O gün bayılmadan evin yolunu bulabildiysem de bende sonra sonra aşırı heyecan yaratan bu durum, arkadan Mert piçinin bizi görmesi ve pazartesi yemeyip içmeyip durum Orçun’a yetiştirmesiyle iyiden iyiye erkek grubundan dışlanmış buldum kendimi.
3. sınıfa geçtiğimizde, o çıtlattığım olay gerçekleşti ve öğretmenin kocası kansere yakalandı. Dersler boş geçmeye başlayınca sorumluluk sahibi ebeveynlerimiz beni Besena’dan ayırdı. Yeşilköy günlerim başladı…

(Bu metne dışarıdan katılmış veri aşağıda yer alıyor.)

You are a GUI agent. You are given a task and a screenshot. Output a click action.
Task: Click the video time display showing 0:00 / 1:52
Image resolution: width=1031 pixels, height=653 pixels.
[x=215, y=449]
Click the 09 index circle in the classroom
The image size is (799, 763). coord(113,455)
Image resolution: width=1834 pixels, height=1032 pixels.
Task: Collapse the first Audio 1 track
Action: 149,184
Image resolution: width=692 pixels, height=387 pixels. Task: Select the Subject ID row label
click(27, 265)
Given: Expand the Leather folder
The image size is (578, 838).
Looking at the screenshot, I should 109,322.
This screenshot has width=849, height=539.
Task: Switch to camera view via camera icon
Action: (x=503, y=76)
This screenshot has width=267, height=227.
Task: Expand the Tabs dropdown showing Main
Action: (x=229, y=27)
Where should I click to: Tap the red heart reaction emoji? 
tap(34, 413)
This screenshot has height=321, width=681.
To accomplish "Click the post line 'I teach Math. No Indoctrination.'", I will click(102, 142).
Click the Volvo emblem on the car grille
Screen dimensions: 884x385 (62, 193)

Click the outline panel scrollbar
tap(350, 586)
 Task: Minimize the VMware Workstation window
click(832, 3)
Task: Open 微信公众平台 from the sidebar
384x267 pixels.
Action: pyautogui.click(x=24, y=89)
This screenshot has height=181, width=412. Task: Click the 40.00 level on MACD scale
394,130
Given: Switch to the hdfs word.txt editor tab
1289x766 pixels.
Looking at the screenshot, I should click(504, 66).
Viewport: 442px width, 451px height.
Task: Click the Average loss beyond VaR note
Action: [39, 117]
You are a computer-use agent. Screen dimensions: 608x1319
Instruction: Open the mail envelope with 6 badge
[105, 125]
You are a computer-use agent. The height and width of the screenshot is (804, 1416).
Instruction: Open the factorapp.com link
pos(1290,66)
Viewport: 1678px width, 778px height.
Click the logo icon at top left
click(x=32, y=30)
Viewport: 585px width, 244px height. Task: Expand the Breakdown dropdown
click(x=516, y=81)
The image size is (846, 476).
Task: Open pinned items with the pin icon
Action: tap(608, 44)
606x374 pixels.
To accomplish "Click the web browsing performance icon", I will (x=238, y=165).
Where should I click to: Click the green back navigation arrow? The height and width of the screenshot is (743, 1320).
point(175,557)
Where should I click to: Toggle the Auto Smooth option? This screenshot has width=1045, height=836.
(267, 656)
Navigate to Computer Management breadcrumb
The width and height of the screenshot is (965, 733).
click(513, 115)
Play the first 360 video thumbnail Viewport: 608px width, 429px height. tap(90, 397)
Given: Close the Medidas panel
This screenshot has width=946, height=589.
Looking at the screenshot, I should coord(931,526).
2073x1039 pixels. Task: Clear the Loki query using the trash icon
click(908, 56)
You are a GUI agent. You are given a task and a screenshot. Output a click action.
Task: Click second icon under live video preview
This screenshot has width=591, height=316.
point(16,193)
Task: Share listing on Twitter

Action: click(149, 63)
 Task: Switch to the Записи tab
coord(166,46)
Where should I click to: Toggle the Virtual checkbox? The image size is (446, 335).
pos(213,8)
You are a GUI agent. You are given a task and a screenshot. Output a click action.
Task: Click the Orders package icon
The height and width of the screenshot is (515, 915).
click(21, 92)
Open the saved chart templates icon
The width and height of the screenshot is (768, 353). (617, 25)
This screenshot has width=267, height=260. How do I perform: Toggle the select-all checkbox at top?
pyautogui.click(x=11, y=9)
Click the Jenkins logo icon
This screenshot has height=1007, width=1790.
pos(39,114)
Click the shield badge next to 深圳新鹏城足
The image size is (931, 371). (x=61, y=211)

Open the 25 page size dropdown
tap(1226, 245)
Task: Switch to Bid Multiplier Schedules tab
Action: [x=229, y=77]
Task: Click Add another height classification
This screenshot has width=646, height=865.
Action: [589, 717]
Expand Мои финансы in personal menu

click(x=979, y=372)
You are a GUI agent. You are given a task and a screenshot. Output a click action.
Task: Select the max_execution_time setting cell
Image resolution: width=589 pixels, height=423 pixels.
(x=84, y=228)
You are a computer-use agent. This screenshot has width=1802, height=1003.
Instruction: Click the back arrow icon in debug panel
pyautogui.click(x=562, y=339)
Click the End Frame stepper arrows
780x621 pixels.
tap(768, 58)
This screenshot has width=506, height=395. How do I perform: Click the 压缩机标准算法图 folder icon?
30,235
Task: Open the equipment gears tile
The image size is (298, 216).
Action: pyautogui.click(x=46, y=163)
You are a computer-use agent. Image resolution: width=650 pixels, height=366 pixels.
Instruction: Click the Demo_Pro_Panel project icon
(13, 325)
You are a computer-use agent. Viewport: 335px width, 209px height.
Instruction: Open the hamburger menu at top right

Okulmuzun olduğu eski mahallemize döndüğümde onu birkaç kez yolda gördüysem de dönüp yüzüne bakacak ve onunla konuşacak cesareti bulamadım. Özellikle de annesi yanındayken. Yoksa yüz kere bisikletimi alıp onu takip etmeye ya da yakalamaya yeltenmiştim, her bir defasında yok olmayı başarıyordu bir şekilde kahpenin kızı.
Bi kaç kere de basket dönüşünde gördüm onu seneler sonra, ama sanırım beni ya hatırlamadı ya da görmedi, ya da onda da o cesaret yoktu. İlkokulun ilk kısımlarını kapsayan bu öpme&öpülme mevzusu ise tarih oldu. Zaten öpülmeler tarihinin başlangıcı =P
*: Dünyanın en güzel yeri.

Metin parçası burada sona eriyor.